I use CUSP conjugate gradient method to solve my symmetric sparse matrix. And I have no idea why it doesn't converge. Dimensions of matrices I use are not that large (1K to 100K). The same linear systems are easily solved by MKL, so the matrix is not ill-conditioned.

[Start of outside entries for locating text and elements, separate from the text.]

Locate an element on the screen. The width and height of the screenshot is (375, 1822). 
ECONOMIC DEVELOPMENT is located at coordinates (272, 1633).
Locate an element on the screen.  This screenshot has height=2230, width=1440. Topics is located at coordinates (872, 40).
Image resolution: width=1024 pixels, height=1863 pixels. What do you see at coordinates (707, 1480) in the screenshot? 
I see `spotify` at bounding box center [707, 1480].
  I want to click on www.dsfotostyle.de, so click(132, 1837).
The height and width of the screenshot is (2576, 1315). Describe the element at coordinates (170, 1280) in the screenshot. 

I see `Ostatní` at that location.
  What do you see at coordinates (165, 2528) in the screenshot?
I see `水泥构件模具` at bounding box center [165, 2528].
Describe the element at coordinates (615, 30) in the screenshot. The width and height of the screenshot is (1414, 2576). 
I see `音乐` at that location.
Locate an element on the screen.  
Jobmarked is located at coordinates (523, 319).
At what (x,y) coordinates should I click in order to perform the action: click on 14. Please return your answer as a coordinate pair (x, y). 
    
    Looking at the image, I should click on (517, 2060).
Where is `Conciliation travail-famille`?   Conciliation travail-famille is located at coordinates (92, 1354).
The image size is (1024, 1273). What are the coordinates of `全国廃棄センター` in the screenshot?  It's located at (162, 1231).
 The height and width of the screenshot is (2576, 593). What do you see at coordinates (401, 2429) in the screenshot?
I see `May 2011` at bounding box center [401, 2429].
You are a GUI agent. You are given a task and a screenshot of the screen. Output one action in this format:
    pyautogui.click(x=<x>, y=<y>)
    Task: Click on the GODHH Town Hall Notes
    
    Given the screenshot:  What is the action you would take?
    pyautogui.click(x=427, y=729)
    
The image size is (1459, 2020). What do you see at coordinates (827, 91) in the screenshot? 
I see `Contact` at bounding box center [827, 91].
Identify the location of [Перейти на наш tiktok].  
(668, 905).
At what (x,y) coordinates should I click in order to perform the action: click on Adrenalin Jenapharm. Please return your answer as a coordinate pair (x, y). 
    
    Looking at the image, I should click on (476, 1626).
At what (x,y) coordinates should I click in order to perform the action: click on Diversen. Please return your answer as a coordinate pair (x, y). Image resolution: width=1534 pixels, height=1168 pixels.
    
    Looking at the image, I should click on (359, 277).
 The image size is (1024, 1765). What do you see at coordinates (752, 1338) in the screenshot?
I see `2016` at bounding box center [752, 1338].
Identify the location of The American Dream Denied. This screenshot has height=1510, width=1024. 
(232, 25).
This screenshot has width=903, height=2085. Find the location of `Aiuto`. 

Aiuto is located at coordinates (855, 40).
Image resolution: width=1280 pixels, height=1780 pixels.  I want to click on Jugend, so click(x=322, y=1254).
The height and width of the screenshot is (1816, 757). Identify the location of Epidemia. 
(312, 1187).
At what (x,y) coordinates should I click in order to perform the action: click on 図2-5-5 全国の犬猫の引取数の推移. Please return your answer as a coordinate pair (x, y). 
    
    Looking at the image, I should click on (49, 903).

However I tried adding preconditioner, but it gave no results:
diagonal preconditioner and AINV (incomplete Cholesky) gave unlimited growth of residual (as long as cg and bicgstab)
Here's my code:
cusp::csr_matrix <int, float, cusp::device_memory> A (n, n, nnz);
for (i = 0; i < n + 1; i++)
A.row_offsets[i] = csrRowPtr[i] - 1;
for (i = 0; i < nnz; i++)
A.values[i] = csrVal[i];
for (i = 0; i < nnz; i++)
A.column_indices[i] = csrColInd[i] - 1;
cusp::array1d <float, cusp::device_memory> x (A.num_rows, 0);
cusp::array1d <float, cusp::device_memory> b (A.num_rows, 1);
for (i = 0; i < n; i++)
b[i] = b_host[i];
cusp::verbose_monitor<float> monitor(b, 100, 1e-3);
cusp::identity_operator<float, MemorySpace> M(A.num_rows, A.num_rows);
/*
cusp::precond::diagonal<float, MemorySpace> M(A);
cusp::precond::scaled_bridson_ainv<float, MemorySpace> M(A, .1);
*/
cusp::krylov::cg(A, x, b, monitor, M);
for (i = 0; i < n; i++)
x_host[i] = x[i];
Why isn't it working correctly?
P.S. As I understand CUSP supposes zero-based index, that's why I decrease csrRowPtr and csrColInd. When I used nVidia cuSparse library there was an option to set other parameters like matrix type and fill mode. How can I be sure they are set correctly in CUSP?
Only elements from the upper triangle are stored in MKL's CSR format, but all the elements must be stored in CUSP's CSR format even if you are solving a symmetric linear system.
Also I think
is not a good idea; first transfer it back to host_memory
then copy it back to x_host or whatever your result array is